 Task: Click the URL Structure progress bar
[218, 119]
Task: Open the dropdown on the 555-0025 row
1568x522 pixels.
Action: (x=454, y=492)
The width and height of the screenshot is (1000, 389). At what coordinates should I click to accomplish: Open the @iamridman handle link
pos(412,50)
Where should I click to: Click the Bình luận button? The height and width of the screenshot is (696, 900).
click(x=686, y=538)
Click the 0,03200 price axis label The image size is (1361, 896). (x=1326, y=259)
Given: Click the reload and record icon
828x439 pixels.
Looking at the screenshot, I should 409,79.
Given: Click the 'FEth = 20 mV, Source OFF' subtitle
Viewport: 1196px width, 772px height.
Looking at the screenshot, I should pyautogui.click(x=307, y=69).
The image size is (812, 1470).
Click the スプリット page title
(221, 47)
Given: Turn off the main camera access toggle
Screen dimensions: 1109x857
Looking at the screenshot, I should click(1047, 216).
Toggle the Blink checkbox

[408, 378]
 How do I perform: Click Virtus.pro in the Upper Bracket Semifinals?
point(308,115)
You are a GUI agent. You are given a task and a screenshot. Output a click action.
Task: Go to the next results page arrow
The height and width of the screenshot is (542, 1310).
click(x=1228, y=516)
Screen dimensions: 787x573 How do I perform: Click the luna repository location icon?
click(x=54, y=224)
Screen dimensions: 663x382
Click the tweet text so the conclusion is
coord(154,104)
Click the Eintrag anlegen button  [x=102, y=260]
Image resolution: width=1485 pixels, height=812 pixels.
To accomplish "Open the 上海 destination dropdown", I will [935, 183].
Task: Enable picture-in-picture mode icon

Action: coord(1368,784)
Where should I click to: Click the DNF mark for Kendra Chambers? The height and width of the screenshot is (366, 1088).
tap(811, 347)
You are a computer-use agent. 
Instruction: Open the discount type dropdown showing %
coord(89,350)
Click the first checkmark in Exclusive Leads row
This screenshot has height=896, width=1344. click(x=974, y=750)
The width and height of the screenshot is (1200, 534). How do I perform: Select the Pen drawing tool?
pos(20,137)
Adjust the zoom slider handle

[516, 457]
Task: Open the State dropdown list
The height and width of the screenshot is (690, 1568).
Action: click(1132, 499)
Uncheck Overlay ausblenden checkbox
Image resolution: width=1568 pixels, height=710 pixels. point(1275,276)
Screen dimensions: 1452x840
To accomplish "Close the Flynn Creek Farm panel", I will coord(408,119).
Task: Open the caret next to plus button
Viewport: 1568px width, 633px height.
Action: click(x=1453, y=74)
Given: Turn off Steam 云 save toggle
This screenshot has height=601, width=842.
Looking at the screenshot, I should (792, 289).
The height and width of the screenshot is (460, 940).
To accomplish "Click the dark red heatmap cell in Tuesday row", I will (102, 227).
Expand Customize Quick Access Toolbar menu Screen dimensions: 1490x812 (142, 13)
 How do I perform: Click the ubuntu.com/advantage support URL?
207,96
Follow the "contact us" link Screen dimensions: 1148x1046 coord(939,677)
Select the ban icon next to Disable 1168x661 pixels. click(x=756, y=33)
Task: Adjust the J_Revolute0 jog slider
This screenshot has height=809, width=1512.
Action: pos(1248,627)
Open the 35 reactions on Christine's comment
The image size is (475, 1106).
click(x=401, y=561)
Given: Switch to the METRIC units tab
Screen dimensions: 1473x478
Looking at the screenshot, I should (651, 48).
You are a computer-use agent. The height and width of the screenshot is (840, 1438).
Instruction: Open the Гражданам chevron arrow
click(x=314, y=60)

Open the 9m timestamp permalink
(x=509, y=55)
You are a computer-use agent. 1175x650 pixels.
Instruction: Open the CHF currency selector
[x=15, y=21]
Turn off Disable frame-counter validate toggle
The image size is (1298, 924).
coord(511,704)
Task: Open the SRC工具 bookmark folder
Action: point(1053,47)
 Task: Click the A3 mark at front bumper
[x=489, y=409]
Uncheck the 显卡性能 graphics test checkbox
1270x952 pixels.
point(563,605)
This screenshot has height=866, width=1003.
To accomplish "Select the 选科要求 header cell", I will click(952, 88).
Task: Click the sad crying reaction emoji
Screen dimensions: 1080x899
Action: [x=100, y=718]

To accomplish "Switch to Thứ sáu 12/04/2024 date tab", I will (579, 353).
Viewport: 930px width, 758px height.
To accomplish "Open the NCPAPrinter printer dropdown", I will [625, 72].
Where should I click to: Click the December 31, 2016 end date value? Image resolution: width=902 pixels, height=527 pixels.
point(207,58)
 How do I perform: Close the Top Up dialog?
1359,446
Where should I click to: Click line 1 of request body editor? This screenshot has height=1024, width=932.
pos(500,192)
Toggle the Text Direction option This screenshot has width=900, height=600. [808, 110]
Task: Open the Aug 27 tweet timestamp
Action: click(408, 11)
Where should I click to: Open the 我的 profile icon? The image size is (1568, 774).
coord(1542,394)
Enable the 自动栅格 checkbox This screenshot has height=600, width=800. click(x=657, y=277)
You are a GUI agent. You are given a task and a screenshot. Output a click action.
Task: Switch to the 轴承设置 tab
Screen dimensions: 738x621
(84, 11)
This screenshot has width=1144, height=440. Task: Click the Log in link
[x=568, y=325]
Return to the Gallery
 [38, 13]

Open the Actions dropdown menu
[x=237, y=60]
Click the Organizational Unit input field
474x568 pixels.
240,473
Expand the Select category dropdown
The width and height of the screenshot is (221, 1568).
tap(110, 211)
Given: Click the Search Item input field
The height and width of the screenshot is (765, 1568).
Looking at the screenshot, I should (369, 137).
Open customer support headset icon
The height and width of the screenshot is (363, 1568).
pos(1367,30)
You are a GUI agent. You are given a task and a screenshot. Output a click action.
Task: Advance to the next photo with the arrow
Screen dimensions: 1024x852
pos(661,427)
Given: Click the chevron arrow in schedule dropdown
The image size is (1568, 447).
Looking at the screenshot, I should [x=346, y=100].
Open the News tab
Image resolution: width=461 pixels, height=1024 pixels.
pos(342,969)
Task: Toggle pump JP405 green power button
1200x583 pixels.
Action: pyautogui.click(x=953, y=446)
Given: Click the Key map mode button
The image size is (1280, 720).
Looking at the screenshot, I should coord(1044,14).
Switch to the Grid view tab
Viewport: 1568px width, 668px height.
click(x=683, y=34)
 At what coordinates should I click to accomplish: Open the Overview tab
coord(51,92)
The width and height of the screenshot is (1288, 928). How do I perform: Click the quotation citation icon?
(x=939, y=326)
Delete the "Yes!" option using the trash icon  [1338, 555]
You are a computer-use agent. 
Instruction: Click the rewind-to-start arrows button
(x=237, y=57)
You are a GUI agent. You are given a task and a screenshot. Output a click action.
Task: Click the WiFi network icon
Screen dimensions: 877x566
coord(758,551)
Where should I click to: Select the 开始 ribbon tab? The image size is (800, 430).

::::::::::

Format the listing above as a Markdown table with a No. column for the row number and a Text column for the line, leaving out blank lines.

## [THE OUTPUT]
| No. | Text |
|---|---|
| 1 |  Task: Click the URL Structure progress bar |
| 2 | [218, 119] |
| 3 | Task: Open the dropdown on the 555-0025 row |
| 4 | 1568x522 pixels. |
| 5 | Action: (x=454, y=492) |
| 6 | The width and height of the screenshot is (1000, 389). At what coordinates should I click to accomplish: Open the @iamridman handle link |
| 7 | pos(412,50) |
| 8 | Where should I click to: Click the Bình luận button? The height and width of the screenshot is (696, 900). |
| 9 | click(x=686, y=538) |
| 10 | Click the 0,03200 price axis label The image size is (1361, 896). (x=1326, y=259) |
| 11 | Given: Click the reload and record icon |
| 12 | 828x439 pixels. |
| 13 | Looking at the screenshot, I should 409,79. |
| 14 | Given: Click the 'FEth = 20 mV, Source OFF' subtitle |
| 15 | Viewport: 1196px width, 772px height. |
| 16 | Looking at the screenshot, I should pyautogui.click(x=307, y=69). |
| 17 | The image size is (812, 1470). |
| 18 | Click the スプリット page title |
| 19 | (221, 47) |
| 20 | Given: Turn off the main camera access toggle |
| 21 | Screen dimensions: 1109x857 |
| 22 | Looking at the screenshot, I should click(1047, 216). |
| 23 | Toggle the Blink checkbox |
| 24 | [408, 378] |
| 25 |  How do I perform: Click Virtus.pro in the Upper Bracket Semifinals? |
| 26 | point(308,115) |
| 27 | You are a GUI agent. You are given a task and a screenshot. Output a click action. |
| 28 | Task: Go to the next results page arrow |
| 29 | The height and width of the screenshot is (542, 1310). |
| 30 | click(x=1228, y=516) |
| 31 | Screen dimensions: 787x573 How do I perform: Click the luna repository location icon? |
| 32 | click(x=54, y=224) |
| 33 | Screen dimensions: 663x382 |
| 34 | Click the tweet text so the conclusion is |
| 35 | coord(154,104) |
| 36 | Click the Eintrag anlegen button  [x=102, y=260] |
| 37 | Image resolution: width=1485 pixels, height=812 pixels. |
| 38 | To accomplish "Open the 上海 destination dropdown", I will [935, 183]. |
| 39 | Task: Enable picture-in-picture mode icon |
| 40 | Action: coord(1368,784) |
| 41 | Where should I click to: Click the DNF mark for Kendra Chambers? The height and width of the screenshot is (366, 1088). |
| 42 | tap(811, 347) |
| 43 | You are a computer-use agent.  |
| 44 | Instruction: Open the discount type dropdown showing % |
| 45 | coord(89,350) |
| 46 | Click the first checkmark in Exclusive Leads row |
| 47 | This screenshot has height=896, width=1344. click(x=974, y=750) |
| 48 | The width and height of the screenshot is (1200, 534). How do I perform: Select the Pen drawing tool? |
| 49 | pos(20,137) |
| 50 | Adjust the zoom slider handle |
| 51 | [516, 457] |
| 52 | Task: Open the State dropdown list |
| 53 | The height and width of the screenshot is (690, 1568). |
| 54 | Action: click(1132, 499) |
| 55 | Uncheck Overlay ausblenden checkbox |
| 56 | Image resolution: width=1568 pixels, height=710 pixels. point(1275,276) |
| 57 | Screen dimensions: 1452x840 |
| 58 | To accomplish "Close the Flynn Creek Farm panel", I will coord(408,119). |
| 59 | Task: Open the caret next to plus button |
| 60 | Viewport: 1568px width, 633px height. |
| 61 | Action: click(x=1453, y=74) |
| 62 | Given: Turn off Steam 云 save toggle |
| 63 | This screenshot has height=601, width=842. |
| 64 | Looking at the screenshot, I should (792, 289). |
| 65 | The height and width of the screenshot is (460, 940). |
| 66 | To accomplish "Click the dark red heatmap cell in Tuesday row", I will (102, 227). |
| 67 | Expand Customize Quick Access Toolbar menu Screen dimensions: 1490x812 (142, 13) |
| 68 |  How do I perform: Click the ubuntu.com/advantage support URL? |
| 69 | 207,96 |
| 70 | Follow the "contact us" link Screen dimensions: 1148x1046 coord(939,677) |
| 71 | Select the ban icon next to Disable 1168x661 pixels. click(x=756, y=33) |
| 72 | Task: Adjust the J_Revolute0 jog slider |
| 73 | This screenshot has height=809, width=1512. |
| 74 | Action: pos(1248,627) |
| 75 | Open the 35 reactions on Christine's comment |
| 76 | The image size is (475, 1106). |
| 77 | click(x=401, y=561) |
| 78 | Given: Switch to the METRIC units tab |
| 79 | Screen dimensions: 1473x478 |
| 80 | Looking at the screenshot, I should (651, 48). |
| 81 | You are a computer-use agent. The height and width of the screenshot is (840, 1438). |
| 82 | Instruction: Open the Гражданам chevron arrow |
| 83 | click(x=314, y=60) |
| 84 | Open the 9m timestamp permalink |
| 85 | (x=509, y=55) |
| 86 | You are a computer-use agent. 1175x650 pixels. |
| 87 | Instruction: Open the CHF currency selector |
| 88 | [x=15, y=21] |
| 89 | Turn off Disable frame-counter validate toggle |
| 90 | The image size is (1298, 924). |
| 91 | coord(511,704) |
| 92 | Task: Open the SRC工具 bookmark folder |
| 93 | Action: point(1053,47) |
| 94 |  Task: Click the A3 mark at front bumper |
| 95 | [x=489, y=409] |
| 96 | Uncheck the 显卡性能 graphics test checkbox |
| 97 | 1270x952 pixels. |
| 98 | point(563,605) |
| 99 | This screenshot has height=866, width=1003. |
| 100 | To accomplish "Select the 选科要求 header cell", I will click(952, 88). |
| 101 | Task: Click the sad crying reaction emoji |
| 102 | Screen dimensions: 1080x899 |
| 103 | Action: [x=100, y=718] |
| 104 | To accomplish "Switch to Thứ sáu 12/04/2024 date tab", I will (579, 353). |
| 105 | Viewport: 930px width, 758px height. |
| 106 | To accomplish "Open the NCPAPrinter printer dropdown", I will [625, 72]. |
| 107 | Where should I click to: Click the December 31, 2016 end date value? Image resolution: width=902 pixels, height=527 pixels. |
| 108 | point(207,58) |
| 109 |  How do I perform: Close the Top Up dialog? |
| 110 | 1359,446 |
| 111 | Where should I click to: Click line 1 of request body editor? This screenshot has height=1024, width=932. |
| 112 | pos(500,192) |
| 113 | Toggle the Text Direction option This screenshot has width=900, height=600. [808, 110] |
| 114 | Task: Open the Aug 27 tweet timestamp |
| 115 | Action: click(408, 11) |
| 116 | Where should I click to: Open the 我的 profile icon? The image size is (1568, 774). |
| 117 | coord(1542,394) |
| 118 | Enable the 自动栅格 checkbox This screenshot has height=600, width=800. click(x=657, y=277) |
| 119 | You are a GUI agent. You are given a task and a screenshot. Output a click action. |
| 120 | Task: Switch to the 轴承设置 tab |
| 121 | Screen dimensions: 738x621 |
| 122 | (84, 11) |
| 123 | This screenshot has width=1144, height=440. Task: Click the Log in link |
| 124 | [x=568, y=325] |
| 125 | Return to the Gallery |
| 126 |  [38, 13] |
| 127 | Open the Actions dropdown menu |
| 128 | [x=237, y=60] |
| 129 | Click the Organizational Unit input field |
| 130 | 474x568 pixels. |
| 131 | 240,473 |
| 132 | Expand the Select category dropdown |
| 133 | The width and height of the screenshot is (221, 1568). |
| 134 | tap(110, 211) |
| 135 | Given: Click the Search Item input field |
| 136 | The height and width of the screenshot is (765, 1568). |
| 137 | Looking at the screenshot, I should (369, 137). |
| 138 | Open customer support headset icon |
| 139 | The height and width of the screenshot is (363, 1568). |
| 140 | pos(1367,30) |
| 141 | You are a GUI agent. You are given a task and a screenshot. Output a click action. |
| 142 | Task: Advance to the next photo with the arrow |
| 143 | Screen dimensions: 1024x852 |
| 144 | pos(661,427) |
| 145 | Given: Click the chevron arrow in schedule dropdown |
| 146 | The image size is (1568, 447). |
| 147 | Looking at the screenshot, I should [x=346, y=100]. |
| 148 | Open the News tab |
| 149 | Image resolution: width=461 pixels, height=1024 pixels. |
| 150 | pos(342,969) |
| 151 | Task: Toggle pump JP405 green power button |
| 152 | 1200x583 pixels. |
| 153 | Action: pyautogui.click(x=953, y=446) |
| 154 | Given: Click the Key map mode button |
| 155 | The image size is (1280, 720). |
| 156 | Looking at the screenshot, I should coord(1044,14). |
| 157 | Switch to the Grid view tab |
| 158 | Viewport: 1568px width, 668px height. |
| 159 | click(x=683, y=34) |
| 160 |  At what coordinates should I click to accomplish: Open the Overview tab |
| 161 | coord(51,92) |
| 162 | The width and height of the screenshot is (1288, 928). How do I perform: Click the quotation citation icon? |
| 163 | (x=939, y=326) |
| 164 | Delete the "Yes!" option using the trash icon  [1338, 555] |
| 165 | You are a computer-use agent.  |
| 166 | Instruction: Click the rewind-to-start arrows button |
| 167 | (x=237, y=57) |
| 168 | You are a GUI agent. You are given a task and a screenshot. Output a click action. |
| 169 | Task: Click the WiFi network icon |
| 170 | Screen dimensions: 877x566 |
| 171 | coord(758,551) |
| 172 | Where should I click to: Select the 开始 ribbon tab? The image size is (800, 430). |